I need help improving the performance of gradient calculation of a piece of my program, and understanding why it is performing as it does.

As part of a larger machine learning system, I need a pairwise similarity measure of the columns of two 3d tensors.

My implementation of this is as follows:

```
using Zygote
using Flux: softmax
using LinearAlgebra: dot
mynorm(itr) = sqrt(sum(x->x^2, itr))
cosinesim(u, v) = dot(u, v)/(mynorm(u)*mynorm(v))
function _pairwise!(r::Zygote.Buffer{T, Array{T, 3}},
a::AbstractArray{T, 3},
b::AbstractArray{T, 3}, K::Function) where T
na = size(a, 2)
nb = size(b, 2)
batchsize = size(a, 3)
size(r) == (nb, na, batchsize) || throw(DimensionMismatch("incorrect size of r. Expected $((nb, na, batchsize)), got $(size(r))"))
@inbounds for k = 1:batchsize
@inbounds for j = 1:na
aj = view(a, :, j, k)
@inbounds for i = 1:nb
bi = view(b, :, i, k)
r[i, j, k] = K(bi, aj)
end
end
end
r
end
function pairwise(a::AbstractArray{T, 3}, b::AbstractArray{T, 3}, K=cosinesim) where {T}
W, R, batchsize = size(a)
_, N, _ = size(b)
out = Zygote.Buffer(a, eltype(a), (N, R, batchsize))
_pairwise!(out, a, b, K)
@views for b in 1:batchsize
out[:, :, b] = softmax(out[:, :, b]; dims=1)
end
copy(out)::Array{T, 3}
end
totalsum(a, b) = sum(pairwise(a, b))
```

I tried using Distances.jl at first, but their methods were not directly differentiable, so I implemented my own pairwise!-method using a Buffer to allow array mutation.

Each column also needs to be softmaxed, which of course complicates the implementation a bit.

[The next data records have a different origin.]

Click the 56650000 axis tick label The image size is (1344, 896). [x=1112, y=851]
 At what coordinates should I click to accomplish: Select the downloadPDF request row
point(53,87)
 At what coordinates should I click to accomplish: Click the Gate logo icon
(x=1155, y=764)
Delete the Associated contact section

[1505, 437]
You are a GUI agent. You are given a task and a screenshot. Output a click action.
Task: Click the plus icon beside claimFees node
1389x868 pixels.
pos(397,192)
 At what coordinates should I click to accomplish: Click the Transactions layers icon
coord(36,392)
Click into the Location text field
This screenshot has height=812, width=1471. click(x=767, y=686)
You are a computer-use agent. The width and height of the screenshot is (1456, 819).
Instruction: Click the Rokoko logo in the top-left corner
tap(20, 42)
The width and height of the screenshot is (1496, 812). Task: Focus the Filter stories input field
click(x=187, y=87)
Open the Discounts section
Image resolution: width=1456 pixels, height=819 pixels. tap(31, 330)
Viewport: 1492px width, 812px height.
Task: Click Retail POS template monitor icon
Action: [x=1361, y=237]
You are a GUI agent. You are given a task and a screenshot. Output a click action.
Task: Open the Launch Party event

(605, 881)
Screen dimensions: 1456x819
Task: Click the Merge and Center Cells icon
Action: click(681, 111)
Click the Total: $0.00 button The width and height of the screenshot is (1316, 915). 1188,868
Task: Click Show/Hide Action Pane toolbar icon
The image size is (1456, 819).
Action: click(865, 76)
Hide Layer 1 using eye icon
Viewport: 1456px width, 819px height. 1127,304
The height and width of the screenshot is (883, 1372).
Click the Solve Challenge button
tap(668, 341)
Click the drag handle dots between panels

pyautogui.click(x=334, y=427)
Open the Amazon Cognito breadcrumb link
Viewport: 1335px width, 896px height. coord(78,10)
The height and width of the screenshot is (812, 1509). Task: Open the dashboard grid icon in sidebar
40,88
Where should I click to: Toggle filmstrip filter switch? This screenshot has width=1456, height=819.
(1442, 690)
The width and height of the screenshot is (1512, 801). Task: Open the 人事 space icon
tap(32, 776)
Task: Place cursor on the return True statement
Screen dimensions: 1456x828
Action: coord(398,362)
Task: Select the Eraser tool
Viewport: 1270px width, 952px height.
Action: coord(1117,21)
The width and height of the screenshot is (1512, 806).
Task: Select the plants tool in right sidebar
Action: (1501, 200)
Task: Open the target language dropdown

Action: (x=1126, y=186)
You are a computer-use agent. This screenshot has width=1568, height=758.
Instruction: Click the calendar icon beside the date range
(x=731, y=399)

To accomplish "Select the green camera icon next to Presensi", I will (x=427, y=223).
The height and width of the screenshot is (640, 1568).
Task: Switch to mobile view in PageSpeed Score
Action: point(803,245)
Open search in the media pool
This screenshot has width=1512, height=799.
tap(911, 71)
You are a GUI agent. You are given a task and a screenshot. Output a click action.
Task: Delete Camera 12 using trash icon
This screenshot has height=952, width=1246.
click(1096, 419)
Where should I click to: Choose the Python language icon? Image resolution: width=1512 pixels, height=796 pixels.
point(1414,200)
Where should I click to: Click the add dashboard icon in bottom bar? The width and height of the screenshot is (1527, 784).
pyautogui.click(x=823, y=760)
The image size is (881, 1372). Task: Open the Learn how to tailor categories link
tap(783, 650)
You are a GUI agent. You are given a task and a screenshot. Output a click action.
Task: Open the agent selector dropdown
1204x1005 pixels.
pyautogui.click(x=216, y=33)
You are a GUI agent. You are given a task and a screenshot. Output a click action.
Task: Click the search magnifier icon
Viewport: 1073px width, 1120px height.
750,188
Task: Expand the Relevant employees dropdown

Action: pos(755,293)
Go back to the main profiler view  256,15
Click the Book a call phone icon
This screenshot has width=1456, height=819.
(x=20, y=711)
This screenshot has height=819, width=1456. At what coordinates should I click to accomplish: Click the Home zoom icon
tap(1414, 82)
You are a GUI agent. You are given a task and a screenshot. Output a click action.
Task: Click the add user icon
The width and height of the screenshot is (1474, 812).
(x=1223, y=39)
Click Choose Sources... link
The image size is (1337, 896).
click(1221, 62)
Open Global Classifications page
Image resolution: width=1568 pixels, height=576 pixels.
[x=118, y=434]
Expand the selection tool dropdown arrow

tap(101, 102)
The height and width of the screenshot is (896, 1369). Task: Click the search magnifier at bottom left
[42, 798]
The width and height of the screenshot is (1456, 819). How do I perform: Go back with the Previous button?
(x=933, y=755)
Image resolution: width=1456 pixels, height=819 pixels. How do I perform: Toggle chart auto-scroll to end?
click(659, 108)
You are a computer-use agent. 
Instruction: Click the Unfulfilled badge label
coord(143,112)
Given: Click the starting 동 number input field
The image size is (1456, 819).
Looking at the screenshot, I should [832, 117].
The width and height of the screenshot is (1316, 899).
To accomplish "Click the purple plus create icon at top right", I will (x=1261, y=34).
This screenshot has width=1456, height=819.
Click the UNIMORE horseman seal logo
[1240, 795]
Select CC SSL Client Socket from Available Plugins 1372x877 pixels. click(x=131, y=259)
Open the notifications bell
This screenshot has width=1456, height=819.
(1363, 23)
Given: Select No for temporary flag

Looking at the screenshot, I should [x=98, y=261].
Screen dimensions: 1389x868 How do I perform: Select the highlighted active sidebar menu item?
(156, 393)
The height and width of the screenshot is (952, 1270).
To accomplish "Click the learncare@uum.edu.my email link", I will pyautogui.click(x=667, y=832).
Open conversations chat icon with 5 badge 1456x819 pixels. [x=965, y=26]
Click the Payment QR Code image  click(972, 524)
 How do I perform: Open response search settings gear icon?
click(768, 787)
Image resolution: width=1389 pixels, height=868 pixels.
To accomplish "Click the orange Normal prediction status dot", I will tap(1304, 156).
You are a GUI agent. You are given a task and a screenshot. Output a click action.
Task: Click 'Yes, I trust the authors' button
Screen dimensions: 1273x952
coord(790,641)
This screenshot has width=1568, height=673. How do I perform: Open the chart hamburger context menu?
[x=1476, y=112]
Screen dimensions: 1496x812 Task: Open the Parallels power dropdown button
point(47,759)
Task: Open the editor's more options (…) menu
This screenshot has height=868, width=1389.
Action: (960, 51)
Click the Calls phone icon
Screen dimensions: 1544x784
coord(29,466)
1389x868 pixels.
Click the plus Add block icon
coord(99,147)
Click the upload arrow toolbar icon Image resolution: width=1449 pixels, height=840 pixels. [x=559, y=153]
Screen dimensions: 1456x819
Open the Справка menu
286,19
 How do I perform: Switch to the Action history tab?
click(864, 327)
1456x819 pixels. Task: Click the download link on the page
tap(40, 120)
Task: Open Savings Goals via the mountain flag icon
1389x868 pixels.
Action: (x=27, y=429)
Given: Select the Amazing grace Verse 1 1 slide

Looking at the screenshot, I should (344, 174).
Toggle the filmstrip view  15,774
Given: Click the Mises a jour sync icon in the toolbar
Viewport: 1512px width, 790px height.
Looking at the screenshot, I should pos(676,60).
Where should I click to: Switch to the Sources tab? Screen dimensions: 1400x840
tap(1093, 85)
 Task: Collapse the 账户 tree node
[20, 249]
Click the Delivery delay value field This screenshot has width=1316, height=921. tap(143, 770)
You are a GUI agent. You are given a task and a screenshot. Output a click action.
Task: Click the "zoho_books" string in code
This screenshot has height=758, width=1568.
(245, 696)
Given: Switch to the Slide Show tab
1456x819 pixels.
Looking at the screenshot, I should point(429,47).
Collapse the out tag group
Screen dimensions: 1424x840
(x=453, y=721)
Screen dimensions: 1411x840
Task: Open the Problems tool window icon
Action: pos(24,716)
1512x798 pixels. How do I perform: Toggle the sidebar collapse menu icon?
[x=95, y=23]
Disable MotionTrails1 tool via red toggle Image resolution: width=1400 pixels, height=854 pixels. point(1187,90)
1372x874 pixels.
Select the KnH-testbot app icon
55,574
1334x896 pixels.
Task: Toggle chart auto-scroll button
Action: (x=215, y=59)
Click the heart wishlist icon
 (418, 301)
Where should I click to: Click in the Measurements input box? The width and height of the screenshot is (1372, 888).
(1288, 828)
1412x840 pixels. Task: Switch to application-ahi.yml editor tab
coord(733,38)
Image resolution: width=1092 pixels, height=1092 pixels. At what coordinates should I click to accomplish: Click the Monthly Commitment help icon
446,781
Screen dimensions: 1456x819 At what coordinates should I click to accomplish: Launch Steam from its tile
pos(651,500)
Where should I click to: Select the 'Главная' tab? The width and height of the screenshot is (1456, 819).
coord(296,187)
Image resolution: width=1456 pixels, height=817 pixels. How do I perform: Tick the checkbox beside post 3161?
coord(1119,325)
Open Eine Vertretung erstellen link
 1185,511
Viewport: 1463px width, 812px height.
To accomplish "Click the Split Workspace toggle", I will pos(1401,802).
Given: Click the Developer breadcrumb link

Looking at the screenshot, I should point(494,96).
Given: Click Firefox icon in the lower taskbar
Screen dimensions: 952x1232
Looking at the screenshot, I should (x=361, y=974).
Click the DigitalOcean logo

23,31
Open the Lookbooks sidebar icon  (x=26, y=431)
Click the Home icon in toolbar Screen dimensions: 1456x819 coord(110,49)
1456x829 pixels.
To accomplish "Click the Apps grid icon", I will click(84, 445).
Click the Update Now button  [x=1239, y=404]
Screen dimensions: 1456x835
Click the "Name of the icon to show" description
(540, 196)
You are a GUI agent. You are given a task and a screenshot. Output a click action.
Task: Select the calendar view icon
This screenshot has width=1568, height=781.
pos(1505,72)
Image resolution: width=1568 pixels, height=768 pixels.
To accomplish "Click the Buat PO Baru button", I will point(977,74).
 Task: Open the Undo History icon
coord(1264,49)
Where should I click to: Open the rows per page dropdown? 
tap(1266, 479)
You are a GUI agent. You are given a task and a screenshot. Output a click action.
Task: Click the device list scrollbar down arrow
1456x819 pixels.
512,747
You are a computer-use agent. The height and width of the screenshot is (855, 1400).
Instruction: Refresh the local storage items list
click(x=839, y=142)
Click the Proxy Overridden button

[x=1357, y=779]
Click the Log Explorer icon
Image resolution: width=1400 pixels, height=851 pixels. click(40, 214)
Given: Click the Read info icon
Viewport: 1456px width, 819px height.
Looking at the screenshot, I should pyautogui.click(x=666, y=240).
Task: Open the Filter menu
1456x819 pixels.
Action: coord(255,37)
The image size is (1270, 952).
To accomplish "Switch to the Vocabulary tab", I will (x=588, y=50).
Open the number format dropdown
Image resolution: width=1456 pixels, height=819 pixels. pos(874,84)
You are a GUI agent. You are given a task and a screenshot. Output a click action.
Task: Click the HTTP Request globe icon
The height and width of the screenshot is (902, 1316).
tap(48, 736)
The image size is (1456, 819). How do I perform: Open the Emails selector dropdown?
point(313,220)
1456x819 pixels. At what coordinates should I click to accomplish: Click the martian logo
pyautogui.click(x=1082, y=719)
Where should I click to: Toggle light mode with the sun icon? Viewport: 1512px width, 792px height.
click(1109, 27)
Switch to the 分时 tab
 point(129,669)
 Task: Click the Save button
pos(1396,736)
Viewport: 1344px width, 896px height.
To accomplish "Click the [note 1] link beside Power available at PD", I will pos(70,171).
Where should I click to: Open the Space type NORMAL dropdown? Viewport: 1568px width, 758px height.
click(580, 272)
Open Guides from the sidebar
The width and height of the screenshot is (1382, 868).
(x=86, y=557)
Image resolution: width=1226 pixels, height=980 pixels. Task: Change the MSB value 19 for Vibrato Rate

The following sets up an example with tensors of a typical use size:

```
julia> N, W, R, B = 16, 64, 4, 16
(16, 64, 4, 16)
julia> a = rand(Float32, W, R, B);
julia> b = rand(Float32, W, N, B);
julia> @btime pairwise(a, b);
157.046 μs (1202 allocations: 91.91 KiB)
julia> @btime gradient(totalsum, a, b);
53.937 ms (517684 allocations: 143.89 MiB)
```

While the forward pass seems to perform well, I would expect lower numbers from the gradient, and as this operation is performed multiple times per training iteration, it is a bottleneck.

Looking at output from Juno’s profiler, it seems the gradient is spending a lot of time doing type inference, and indeed the output from @code_warntype shows that the compiler is unable to infer the gradient type.

```
julia> @code_warntype gradient(totalsum, a, b)
Variables
#self#::Core.Compiler.Const(Zygote.gradient, false)
f::Core.Compiler.Const(totalsum, false)
args::Tuple{Array{Float32,3},Array{Float32,3}}
y::Float32
@_5::Int64
back::Zygote.var"#36#37"{typeof(∂(totalsum))}
Body::Tuple{Any,Any}
1 ─ %1 = Core.tuple(f)::Core.Compiler.Const((totalsum,), false)
│ %2 = Core._apply_iterate(Base.iterate, Zygote.pullback, %1, args)::Tuple{Float32,Zygote.var"#36#37"{typeof(∂(totalsum))}}
│ %3 = Base.indexed_iterate(%2, 1)::Core.Compiler.PartialStruct(Tuple{Float32,Int64}, Any[Float32, Core.Compiler.Const(2, false)])
│ (y = Core.getfield(%3, 1))
│ (@_5 = Core.getfield(%3, 2))
│ %6 = Base.indexed_iterate(%2, 2, @_5::Core.Compiler.Const(2, false))::Core.Compiler.PartialStruct(Tuple{Zygote.var"#36#37"{typeof(∂(totalsum))},Int64}, Any[Zygote.var"#36#37"{typeof(∂(totalsum))}, Core.Compiler.Const(3, false)])
│ (back = Core.getfield(%6, 1))
│ %8 = Zygote.sensitivity(y)::Core.Compiler.Const(1.0f0, false)
│ %9 = (back)(%8)::Tuple{Any,Any}
└── return %9
```

Is this the reason for the performance degradation, or are the numbers to be expected?

Is there a better way to solve this?

Thank you for helping me understand better!